Hi!
I’m attempting to align some OTU’s with Blast sequences to make a phylogentic tree. The coding I use is as follows:

mothur > align.seqs(fasta=betaproteo.fasta, reference=silva.bacteria.fasta, flip=t, processors=2)

Using 2 processors.

Reading in the silva.bacteria.fasta template sequences… DONE.
It took 107 to read 14956 sequences.
Aligning sequences from betaproteo.fasta …

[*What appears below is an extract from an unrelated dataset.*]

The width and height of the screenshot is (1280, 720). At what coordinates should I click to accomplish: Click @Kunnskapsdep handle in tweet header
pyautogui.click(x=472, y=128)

Reading in the silva.bacteria.fasta template sequences… DONE.
It took 1520 to read 14956 sequences.
It took 1731 secs to align 55 sequences.

Output File Names: betaproteo.align betaproteo.align.report
mothur > summary.seqs(fasta=betaproteo.align)

Using 2 processors.

Start End NBases Ambigs Polymer NumSeqs
Minimum: 1044 22583 389 0 4 1
2.5%-tile: 1044 25300 391 0 4 2
25%-tile: 1044 31144 694 0 5 14
Median: 1132 42545 1097 0 5 28
75%-tile: 13133 43026 1416 0 6 42
97.5%-tile: 15644 43116 1472 1 6 54
Maximum: 15644 43116 1474 1 7 55
Mean: 5354.22 37495.5 1019.51 0.0545455 5.4

of Seqs: 55

Output File Names:
betaproteo.summary

mothur > screen.seqs(fasta=betaproteo.align, optimize=start, criteria=95, end=43026, processors=2)

Using 2 processors.
Optimizing start to 15644.

Output File Names:
betaproteo.good.align
betaproteo.bad.accnos

It took 0 secs to screen 55 sequences.

mothur > filter.seqs(fasta=betaproteo.good.align, vertical=t, trump=., processors=2)

Using 2 processors.
Creating Filter…
Error in reading your fastafile, at position -1. Blank name.

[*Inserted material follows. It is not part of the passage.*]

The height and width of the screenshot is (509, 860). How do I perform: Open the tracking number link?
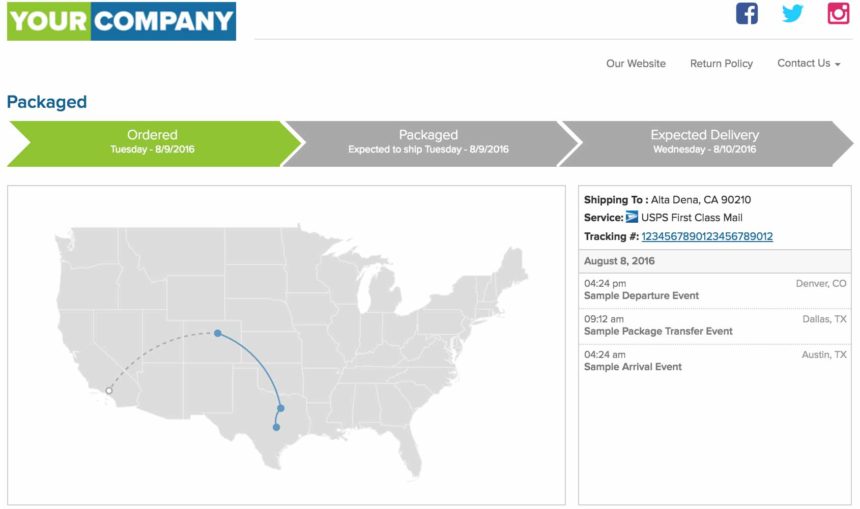(x=706, y=237)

I simply cannot figure out what I’m doing wrong… where on earth is position -1 on a fasta file??
Any help would be hugely appreciated - I only started with mothur a few days ago, so I’m still a newbie!

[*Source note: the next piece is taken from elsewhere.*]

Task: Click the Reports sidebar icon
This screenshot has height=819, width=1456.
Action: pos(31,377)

Welcome to the mothur community! It usually means mothur has hit the end of file. Looking at your screen.seqs command, you probably removed most of the 55 sequences you had. The end parameter removes all sequences that end before 43026. Have you looked in the file to see what the sequences look like?